Almost 1 million children in Georgia are overweight or obese, Children's Healthcare of Atlanta reports.
And Georgia ranked second in the nation with the highest rate of obese and overweight children, the hospital said.
"Childhood obesity is a growing problem. It's a huge problem in the state of Georgia," said Dr. Chandra Miller, a pediatrician with The Longstreet Clinic.
Obesity puts children at risk for diseases that were once considered adult problems, like type 2 diabetes, hypertension and joint issues.
Earlier this year, Children's Healthcare released what has become a controversial ad campaign that targets childhood obesity through a movement called Strong4Life.
The ads feature overweight children in black and white explaining the difficulties that go along with their weight. Printed along the bottom of the ads are warnings like "Chubby kids may not outlive their parents."

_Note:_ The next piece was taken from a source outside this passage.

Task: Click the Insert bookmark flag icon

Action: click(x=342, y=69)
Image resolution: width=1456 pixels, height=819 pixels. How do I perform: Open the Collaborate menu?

Miller said while the ads may be controversial, there is definitely a problem. It's something she sees with her patients every day.
According to The Georgia Department of Community Health, nearly 1 in 4 people in Hall County were considered obese in 2007.
"The obesity rate is still rising and if there is something we can do, we need to try it," Miller said.
But some people feel the ads place blame on the child and worry they will have a negative impact on an overweight child's self-esteem.
"We want our kids to feel good about themselves no matter what they look like," said Kraig Peebles, physical education and health teacher at Enota Multiple Intelligence Academy. "Shock value is always effective. It's just not the best way to go about it."
The ads also address how excessive weight affects a child's self-image.
Peebles said though he has a strict no bullying policy in his class, he knows it still happens.
"Kids are cruel. If you've got a fault, kids are going to tell you about it," Peebles said.
But Miller questions if children's self-esteem is as much of a problem today as it has been in the past, simply because there are more obese children.
The Rev. Randy Davenport said he grew up as a heavy child and knows how cruel children can be.
"When you're overweight you are the victim of attacks at school. Children can be vicious especially when you're overweight," Davenport said.
Davenport is on an extreme weight-loss plan and has lost nearly 130 pounds. Part of his routine includes working out with children at the Georgia Mountains YMCA. He says the main thing to remember when working with children is to treat them with love and offer simple, realistic ways to incorporate exercise.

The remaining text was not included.